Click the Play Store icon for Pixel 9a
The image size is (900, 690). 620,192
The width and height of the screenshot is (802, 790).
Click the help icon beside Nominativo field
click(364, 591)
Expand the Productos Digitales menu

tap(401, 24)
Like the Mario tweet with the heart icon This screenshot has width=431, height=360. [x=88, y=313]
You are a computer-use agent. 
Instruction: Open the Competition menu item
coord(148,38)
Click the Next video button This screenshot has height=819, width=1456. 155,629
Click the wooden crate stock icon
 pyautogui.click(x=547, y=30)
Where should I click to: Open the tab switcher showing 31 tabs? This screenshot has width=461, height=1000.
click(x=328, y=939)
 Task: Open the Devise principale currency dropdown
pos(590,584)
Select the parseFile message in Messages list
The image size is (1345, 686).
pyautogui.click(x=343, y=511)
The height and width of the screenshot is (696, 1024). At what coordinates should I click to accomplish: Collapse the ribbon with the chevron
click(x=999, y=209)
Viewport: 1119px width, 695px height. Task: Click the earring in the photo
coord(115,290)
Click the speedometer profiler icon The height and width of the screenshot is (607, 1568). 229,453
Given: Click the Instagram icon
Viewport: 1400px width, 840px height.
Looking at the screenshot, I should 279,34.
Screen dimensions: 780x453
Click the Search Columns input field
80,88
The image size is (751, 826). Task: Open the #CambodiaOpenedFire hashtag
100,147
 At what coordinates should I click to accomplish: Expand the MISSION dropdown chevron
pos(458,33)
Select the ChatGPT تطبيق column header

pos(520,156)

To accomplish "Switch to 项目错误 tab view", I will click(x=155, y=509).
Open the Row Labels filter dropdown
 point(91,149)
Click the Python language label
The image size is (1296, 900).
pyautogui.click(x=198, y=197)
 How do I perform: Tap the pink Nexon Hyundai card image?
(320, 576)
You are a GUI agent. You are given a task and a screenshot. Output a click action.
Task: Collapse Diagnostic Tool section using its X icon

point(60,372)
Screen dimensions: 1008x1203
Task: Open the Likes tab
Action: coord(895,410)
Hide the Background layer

────────────────────

Please reproduce the records unchanged, starting with the line that contains "Click the wooden crate stock icon" and going on through the line that contains "pyautogui.click(x=343, y=511)".

Result below ::
Click the wooden crate stock icon
 pyautogui.click(x=547, y=30)
Where should I click to: Open the tab switcher showing 31 tabs? This screenshot has width=461, height=1000.
click(x=328, y=939)
 Task: Open the Devise principale currency dropdown
pos(590,584)
Select the parseFile message in Messages list
The image size is (1345, 686).
pyautogui.click(x=343, y=511)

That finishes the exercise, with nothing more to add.